Hill Int’l, Inc. v. Opportunity Partners L.P., No. 305, 2015 (Del. July 2, 2015)
In this opinion, the Delaware Supreme Court affirmed the Court of Chancery’s entry of an injunction, barring appellants Hill International, Inc.’s (“Hill”) from conducting any business at its June 9, 2015 Annual Meeting, other than convening the meeting for the sole purpose of adjourning it for a minimum of 21 days in order to permit Appellee, Opportunity Partners L.P. (“Opportunity”), to present certain items of business and director nominations at Hill’s 2015 annual meeting.
On April 30, 2014, Hill publicly disclosed in its 2014 Definitive Proxy Statement (the “2014 Proxy Statement”) that it anticipated holding its 2015 annual meeting “on or about June 10, 2015.” The 2014 Proxy Statement stated that stockholders who wished to submit a proposal for the 2015 annual meeting would be required to submit their proposal no earlier than March 15, 2015 and no later than April 15, 2015.

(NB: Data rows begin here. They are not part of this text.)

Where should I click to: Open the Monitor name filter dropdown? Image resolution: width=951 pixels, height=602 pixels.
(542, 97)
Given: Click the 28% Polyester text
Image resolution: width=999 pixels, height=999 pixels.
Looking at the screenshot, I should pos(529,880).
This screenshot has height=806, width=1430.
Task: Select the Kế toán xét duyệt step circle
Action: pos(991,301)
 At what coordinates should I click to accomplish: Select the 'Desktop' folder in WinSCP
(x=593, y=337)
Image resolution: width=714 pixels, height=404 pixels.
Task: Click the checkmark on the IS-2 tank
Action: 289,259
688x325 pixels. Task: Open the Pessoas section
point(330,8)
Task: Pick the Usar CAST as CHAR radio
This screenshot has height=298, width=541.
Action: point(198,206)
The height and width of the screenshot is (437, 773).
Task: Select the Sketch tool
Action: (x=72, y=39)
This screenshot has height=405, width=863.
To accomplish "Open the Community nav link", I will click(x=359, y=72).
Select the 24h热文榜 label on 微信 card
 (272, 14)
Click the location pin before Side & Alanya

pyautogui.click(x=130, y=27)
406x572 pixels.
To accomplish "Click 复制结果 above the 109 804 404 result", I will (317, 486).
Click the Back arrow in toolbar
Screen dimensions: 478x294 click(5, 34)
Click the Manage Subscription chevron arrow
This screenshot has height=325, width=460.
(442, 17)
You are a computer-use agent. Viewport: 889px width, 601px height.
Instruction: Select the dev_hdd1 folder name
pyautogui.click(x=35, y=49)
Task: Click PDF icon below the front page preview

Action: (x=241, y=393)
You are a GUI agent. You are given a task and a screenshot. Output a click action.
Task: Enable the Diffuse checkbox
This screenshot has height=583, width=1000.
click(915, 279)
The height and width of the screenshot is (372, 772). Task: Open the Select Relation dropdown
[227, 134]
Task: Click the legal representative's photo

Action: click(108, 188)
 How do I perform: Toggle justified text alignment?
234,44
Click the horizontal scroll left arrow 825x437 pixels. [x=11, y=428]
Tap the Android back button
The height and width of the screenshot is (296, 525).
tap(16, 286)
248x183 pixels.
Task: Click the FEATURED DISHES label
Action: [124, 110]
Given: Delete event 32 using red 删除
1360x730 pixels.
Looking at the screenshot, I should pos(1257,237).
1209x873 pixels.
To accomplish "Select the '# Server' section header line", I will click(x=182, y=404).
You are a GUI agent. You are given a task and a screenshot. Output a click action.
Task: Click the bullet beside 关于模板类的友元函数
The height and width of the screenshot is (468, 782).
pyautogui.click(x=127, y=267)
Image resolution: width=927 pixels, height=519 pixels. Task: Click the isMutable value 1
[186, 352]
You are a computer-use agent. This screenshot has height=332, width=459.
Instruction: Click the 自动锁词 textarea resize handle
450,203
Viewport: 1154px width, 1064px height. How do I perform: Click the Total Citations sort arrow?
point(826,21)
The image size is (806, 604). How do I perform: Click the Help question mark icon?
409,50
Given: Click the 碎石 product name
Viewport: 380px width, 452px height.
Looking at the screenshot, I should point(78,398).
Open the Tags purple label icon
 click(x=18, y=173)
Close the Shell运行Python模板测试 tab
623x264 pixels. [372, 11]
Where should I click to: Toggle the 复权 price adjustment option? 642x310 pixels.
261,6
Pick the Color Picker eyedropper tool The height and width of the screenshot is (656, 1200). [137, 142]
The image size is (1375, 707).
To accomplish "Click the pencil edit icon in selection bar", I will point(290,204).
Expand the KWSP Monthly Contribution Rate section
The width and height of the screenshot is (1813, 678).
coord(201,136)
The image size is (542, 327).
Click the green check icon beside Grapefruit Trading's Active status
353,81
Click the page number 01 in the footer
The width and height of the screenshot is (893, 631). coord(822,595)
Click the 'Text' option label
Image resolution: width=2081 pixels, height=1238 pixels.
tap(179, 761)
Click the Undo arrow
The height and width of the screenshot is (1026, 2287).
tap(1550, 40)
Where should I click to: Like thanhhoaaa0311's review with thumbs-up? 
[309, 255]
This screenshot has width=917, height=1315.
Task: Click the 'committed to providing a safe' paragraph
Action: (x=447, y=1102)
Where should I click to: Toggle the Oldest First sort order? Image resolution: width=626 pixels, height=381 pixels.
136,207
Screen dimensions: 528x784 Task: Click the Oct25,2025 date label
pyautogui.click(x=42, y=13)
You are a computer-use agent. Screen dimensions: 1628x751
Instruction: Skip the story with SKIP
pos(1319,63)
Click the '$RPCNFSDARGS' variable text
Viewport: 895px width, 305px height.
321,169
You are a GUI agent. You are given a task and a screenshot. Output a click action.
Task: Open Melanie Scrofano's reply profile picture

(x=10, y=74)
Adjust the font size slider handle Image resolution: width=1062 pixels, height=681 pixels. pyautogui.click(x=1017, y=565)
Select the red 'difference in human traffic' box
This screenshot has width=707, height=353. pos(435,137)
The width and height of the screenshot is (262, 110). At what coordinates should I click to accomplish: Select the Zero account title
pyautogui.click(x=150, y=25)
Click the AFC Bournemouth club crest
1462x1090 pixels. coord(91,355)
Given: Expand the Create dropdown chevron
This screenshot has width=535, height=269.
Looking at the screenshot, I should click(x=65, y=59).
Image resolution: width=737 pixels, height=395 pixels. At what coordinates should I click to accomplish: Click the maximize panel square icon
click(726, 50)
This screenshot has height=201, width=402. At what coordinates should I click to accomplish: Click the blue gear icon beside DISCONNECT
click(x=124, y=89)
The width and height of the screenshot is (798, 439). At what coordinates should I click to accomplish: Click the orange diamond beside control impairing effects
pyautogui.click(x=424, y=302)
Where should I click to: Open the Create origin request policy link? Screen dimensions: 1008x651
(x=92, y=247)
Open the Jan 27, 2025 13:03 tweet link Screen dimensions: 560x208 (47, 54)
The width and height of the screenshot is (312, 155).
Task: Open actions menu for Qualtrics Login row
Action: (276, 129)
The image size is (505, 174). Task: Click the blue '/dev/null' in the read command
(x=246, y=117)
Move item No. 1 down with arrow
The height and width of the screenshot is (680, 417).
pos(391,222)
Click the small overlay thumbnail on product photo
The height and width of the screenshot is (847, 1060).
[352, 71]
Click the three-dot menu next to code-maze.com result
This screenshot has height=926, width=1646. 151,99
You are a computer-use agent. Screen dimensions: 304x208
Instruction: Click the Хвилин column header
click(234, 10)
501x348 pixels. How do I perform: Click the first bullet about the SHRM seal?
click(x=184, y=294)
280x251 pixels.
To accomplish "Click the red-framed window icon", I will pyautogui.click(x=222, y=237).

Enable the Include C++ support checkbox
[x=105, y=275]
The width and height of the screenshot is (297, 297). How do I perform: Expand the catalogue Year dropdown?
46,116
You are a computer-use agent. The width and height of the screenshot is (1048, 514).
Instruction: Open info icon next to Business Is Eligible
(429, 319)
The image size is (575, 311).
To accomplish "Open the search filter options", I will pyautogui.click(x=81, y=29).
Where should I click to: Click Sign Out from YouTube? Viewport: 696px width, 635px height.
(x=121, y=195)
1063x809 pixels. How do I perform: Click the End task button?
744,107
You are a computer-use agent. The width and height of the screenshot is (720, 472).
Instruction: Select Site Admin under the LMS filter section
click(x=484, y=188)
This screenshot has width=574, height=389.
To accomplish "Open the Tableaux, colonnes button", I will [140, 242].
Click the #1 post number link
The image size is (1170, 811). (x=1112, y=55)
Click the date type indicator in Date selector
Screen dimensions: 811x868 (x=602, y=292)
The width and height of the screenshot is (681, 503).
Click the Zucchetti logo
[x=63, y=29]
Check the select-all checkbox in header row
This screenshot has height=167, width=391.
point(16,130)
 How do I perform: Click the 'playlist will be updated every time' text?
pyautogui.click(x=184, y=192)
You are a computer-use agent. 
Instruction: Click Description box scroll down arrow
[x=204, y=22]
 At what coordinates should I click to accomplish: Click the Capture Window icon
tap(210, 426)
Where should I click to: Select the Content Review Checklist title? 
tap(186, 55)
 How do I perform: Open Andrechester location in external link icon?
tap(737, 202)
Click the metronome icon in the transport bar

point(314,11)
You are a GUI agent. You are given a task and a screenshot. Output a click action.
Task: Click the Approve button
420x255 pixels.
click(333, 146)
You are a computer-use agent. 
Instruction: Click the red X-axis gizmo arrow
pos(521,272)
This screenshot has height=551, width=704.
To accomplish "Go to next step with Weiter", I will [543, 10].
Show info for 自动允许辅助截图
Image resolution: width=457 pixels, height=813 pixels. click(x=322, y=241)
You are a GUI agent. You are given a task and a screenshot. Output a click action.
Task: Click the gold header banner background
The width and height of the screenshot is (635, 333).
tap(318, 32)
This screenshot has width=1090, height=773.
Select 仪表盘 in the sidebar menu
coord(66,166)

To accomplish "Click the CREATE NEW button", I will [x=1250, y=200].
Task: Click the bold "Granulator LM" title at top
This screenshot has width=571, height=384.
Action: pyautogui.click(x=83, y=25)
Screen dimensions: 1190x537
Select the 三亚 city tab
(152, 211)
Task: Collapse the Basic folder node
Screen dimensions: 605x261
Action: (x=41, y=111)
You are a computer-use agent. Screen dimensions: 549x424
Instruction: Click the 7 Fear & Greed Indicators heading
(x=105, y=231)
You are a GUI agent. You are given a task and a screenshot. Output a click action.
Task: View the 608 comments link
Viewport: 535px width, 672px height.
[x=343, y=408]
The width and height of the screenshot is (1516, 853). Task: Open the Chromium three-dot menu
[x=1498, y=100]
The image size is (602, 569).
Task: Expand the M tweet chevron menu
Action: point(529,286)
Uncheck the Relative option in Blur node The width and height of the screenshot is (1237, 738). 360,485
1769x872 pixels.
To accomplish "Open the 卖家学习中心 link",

On May 7, 2015, Opportunity delivered a letter to Hill, giving notice of its intent to present two stockholder proposals for consideration and two nominees for election to the Board of Directors at Hill’s 2015 Annual Meeting. On May 11, 2015, Hill asserted that Opportunity’s May 7 letter was untimely under the 70-day advance notice section of Hill’s bylaws. The 70-day advance notice provision of Hill’s bylaw provides:
… in the event that less than seventy (70) days notice or prior public disclosure of the dateof the annual meeting is given or made to stockholders, notice by a stockholder, to be timely, must be received no later than the close of business on the tenth (10th) day following the day on which such notice of the date of the annual meeting was mailed or such public disclosure was made, whichever first occurs.
The issue on appeal was whether Hill’s public disclosure in its 2014 Proxy Statement that its 2015 Annual Meeting would be held “on or about June 10, 2015” constituted “prior public disclosure of the date” of the annual meaning within the meaning of the 70-day advance notice provision in Hill’s bylaws. Because the issue involved the interpretation of a corporation’s bylaws, the Supreme Court reviewed the Court of Chancery’s holding de novo.
The Court found Hill’s advance notice bylaws “clear and unambiguous.” The Court held that the plain meaning of “the date” means a specific day—not a range of possible days. Thus, the 2014 Proxy Statement’s reference to “on or about June 10, 2015” did not refer to the date of Hill’s 2015 annual meeting and, consequently did not provide “prior public disclosure of the date” of Hill’s 2015 Annual Meeting within the meaning of the bylaws.
On March 12, 2015, Hill’s board of directors fixed the date of the annual meeting for June 9, 2015. This date was not publicly disclosed until April 30, 2015, when Hill filed its 2015 definitive proxy statement. Because Hill’s April 30, 2015 notice to stockholders was 40 days before the June 9, 2015 annual meeting date, the 10-day notice period contained in the 70-day advance notice provision was triggered. Accordingly, Opportunity was required to submit its shareholder proposals and director nominees no later than the close of business ten days following April 30, 2015. Since Opportunity delivered its notice on May 7, its notice was timely.
Therefore, the Court concluded that the Court of Chancery’s imposition of a mandatory injunction was proper.